--- Data records Enclosed Below ---

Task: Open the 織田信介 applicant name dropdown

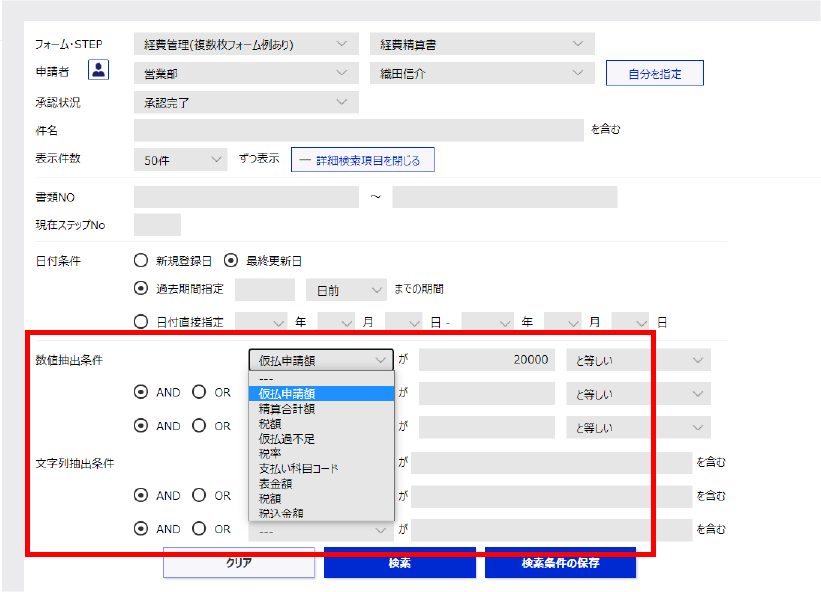Action: [482, 73]
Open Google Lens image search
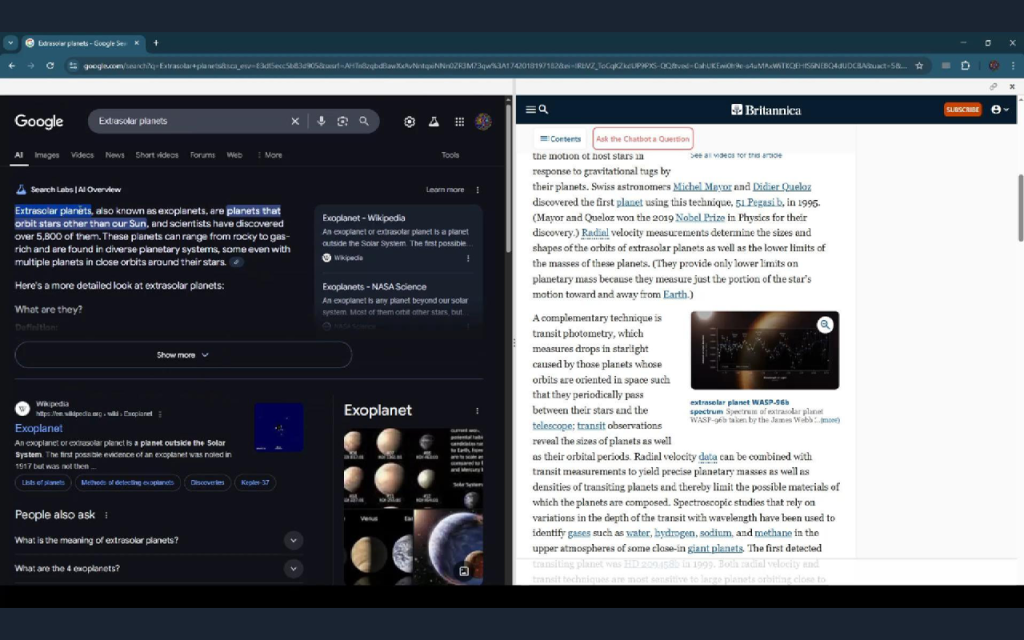The width and height of the screenshot is (1024, 640). click(x=342, y=120)
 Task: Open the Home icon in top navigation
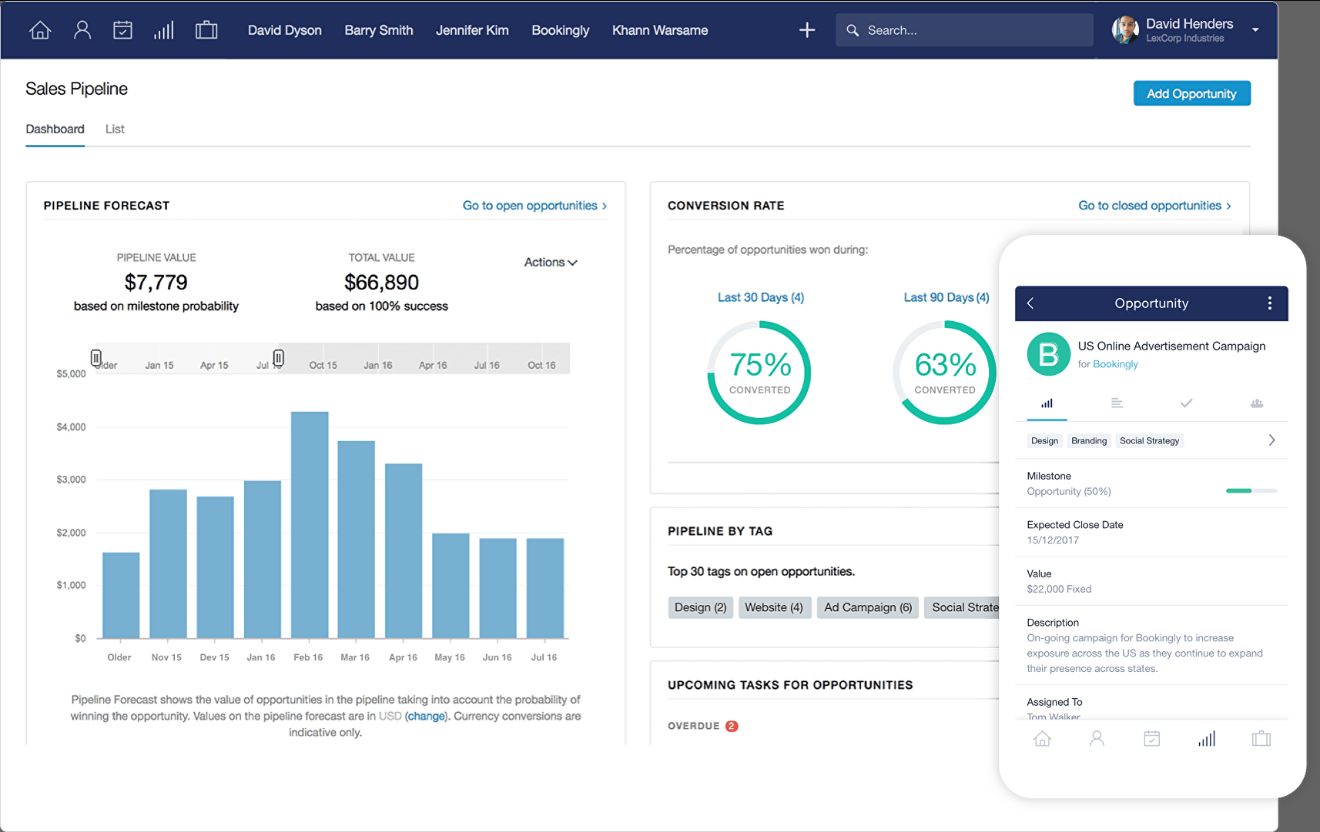click(x=40, y=30)
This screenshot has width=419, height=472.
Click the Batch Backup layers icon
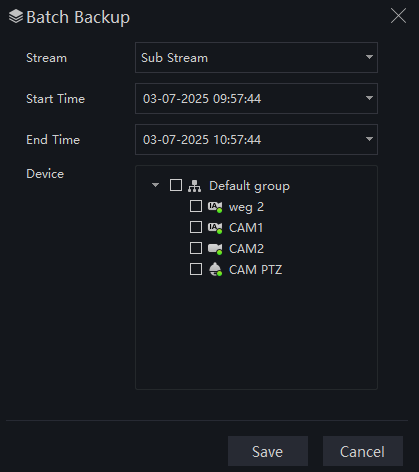16,17
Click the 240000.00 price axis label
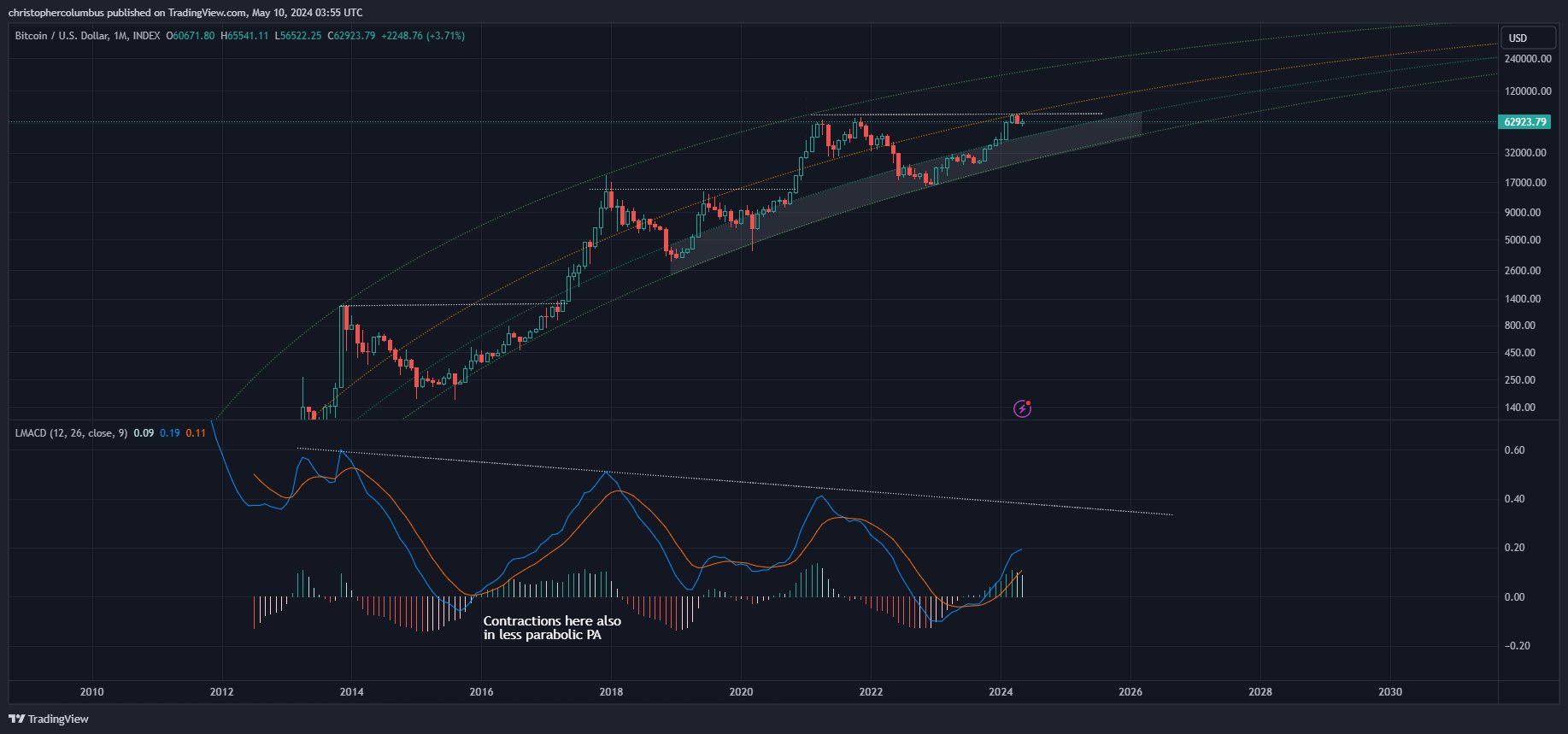 (x=1528, y=59)
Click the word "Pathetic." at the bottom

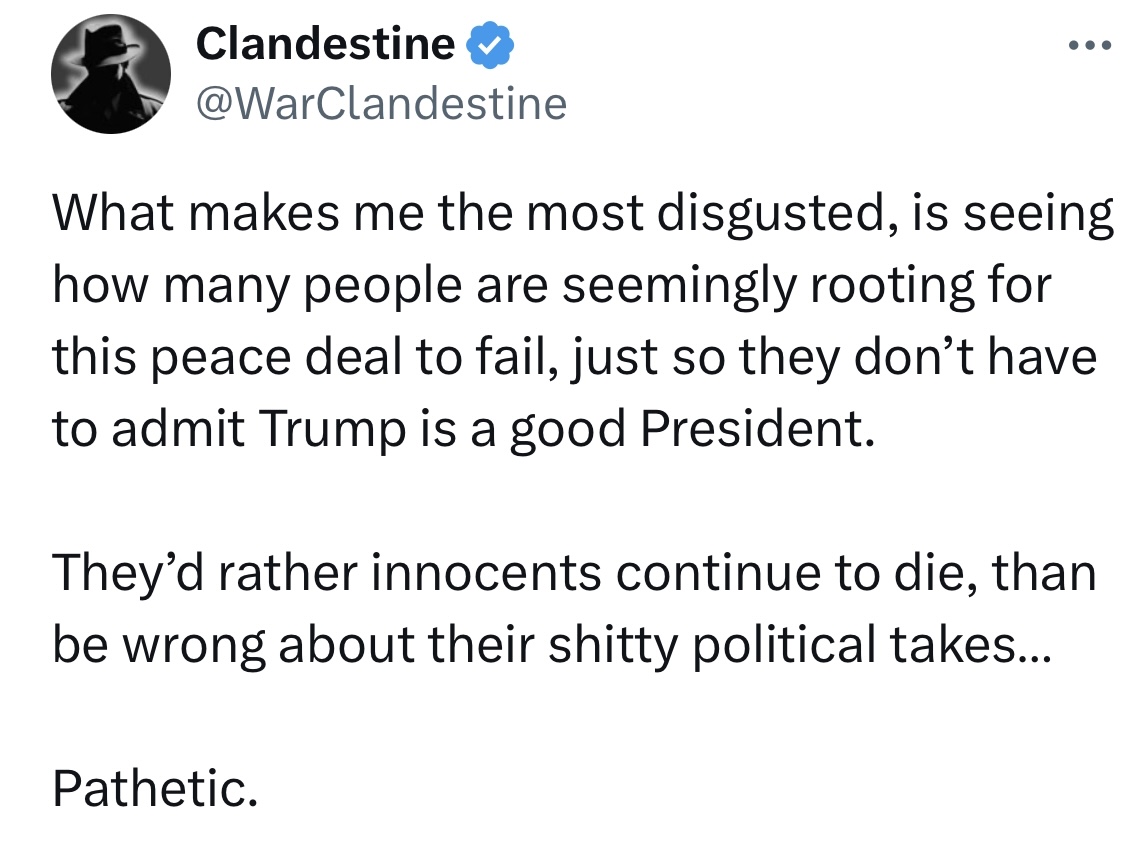(153, 789)
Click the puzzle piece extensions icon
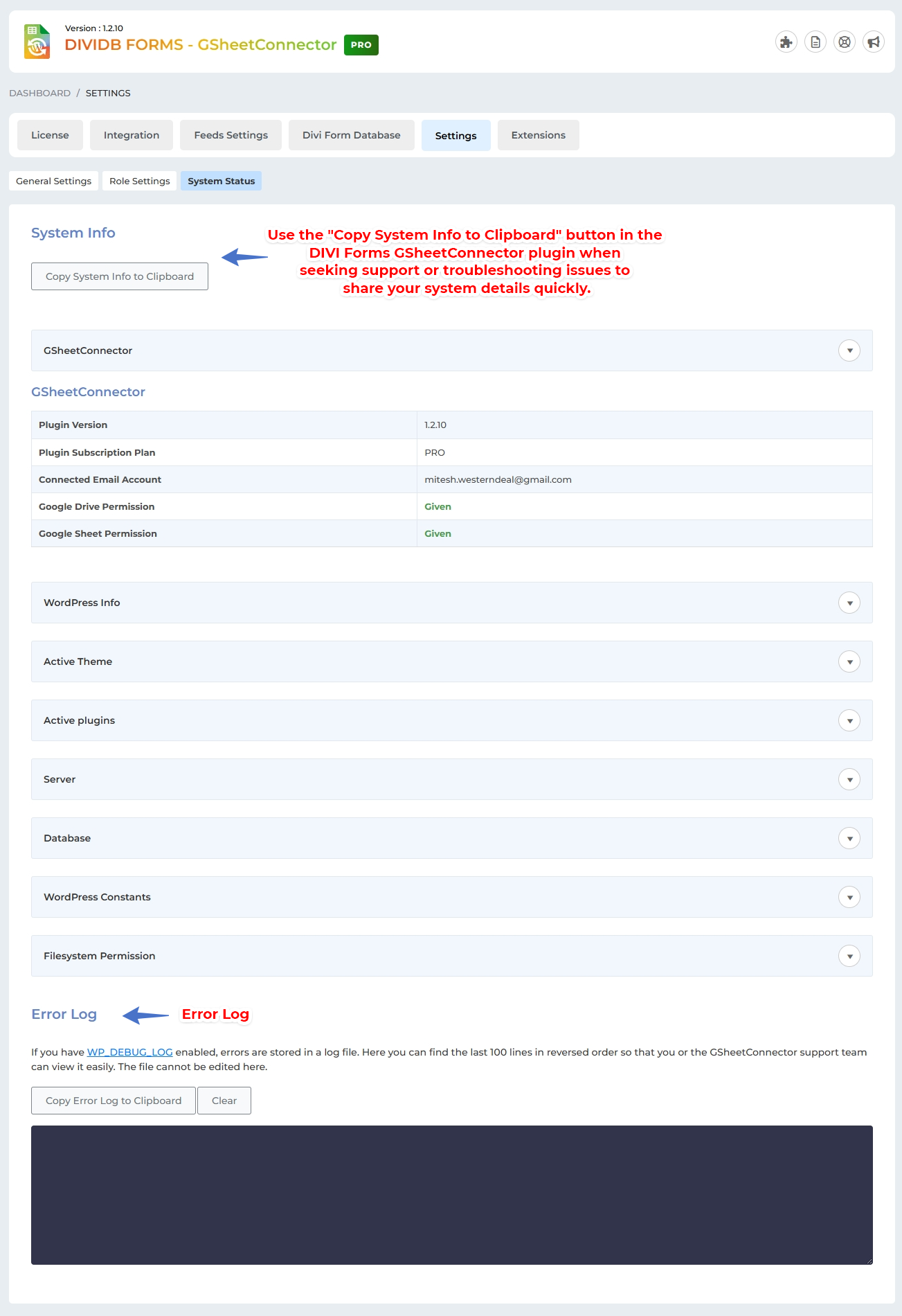This screenshot has height=1316, width=902. tap(786, 42)
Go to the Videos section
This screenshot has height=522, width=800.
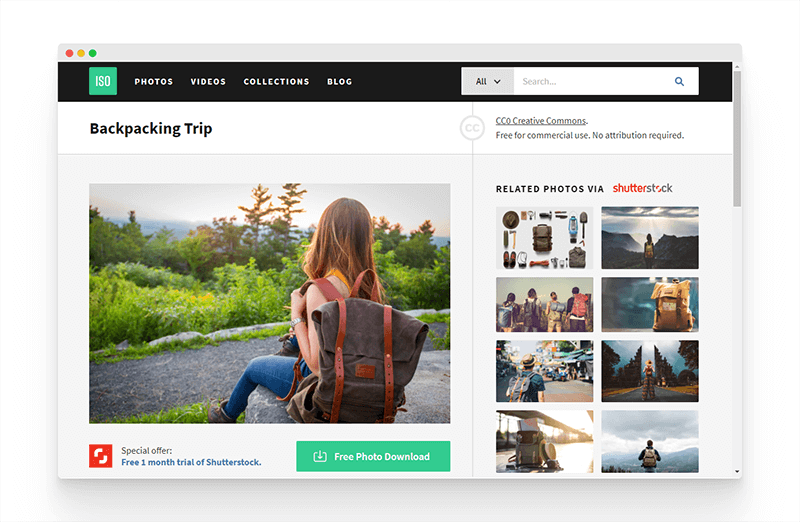click(208, 82)
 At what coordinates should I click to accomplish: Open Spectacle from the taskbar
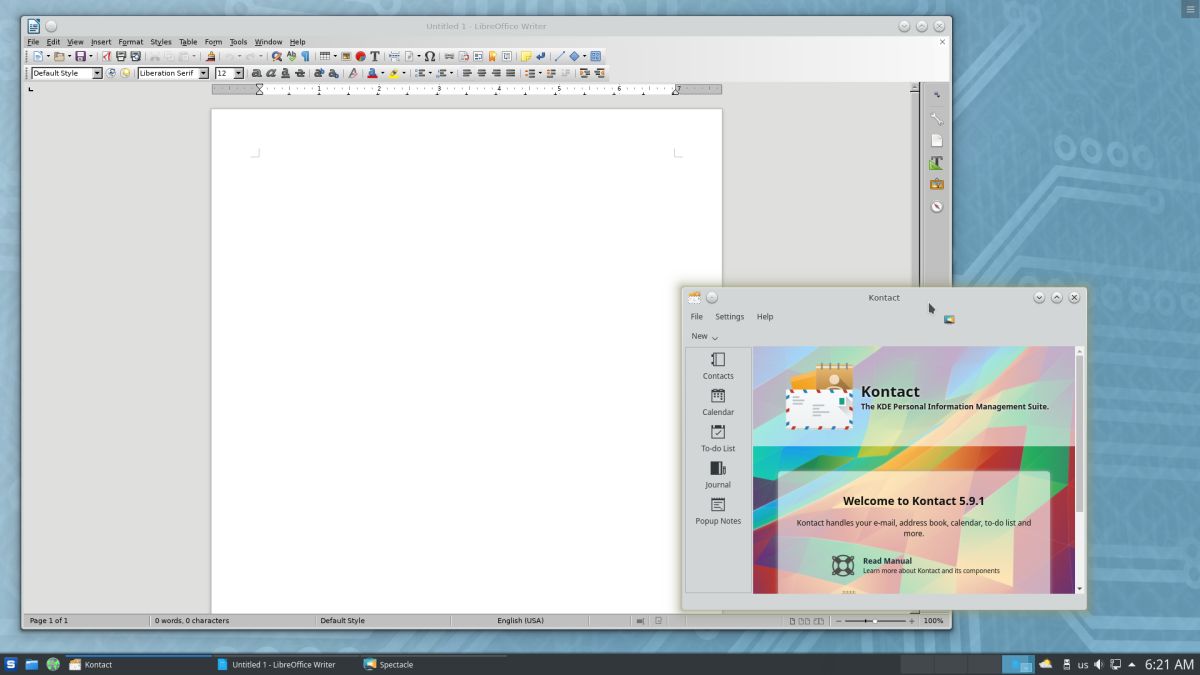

--- End of Enclosed Data records ---

**Task to complete**
Please return only the lines from the one holding "Click the puzzle piece extensions icon" through the end of the data, both ends included; do not copy any pictures.

**Exercise answer**
Click the puzzle piece extensions icon
This screenshot has height=1316, width=902. tap(786, 42)
Go to the Videos section
This screenshot has height=522, width=800.
click(208, 82)
 At what coordinates should I click to accomplish: Open Spectacle from the taskbar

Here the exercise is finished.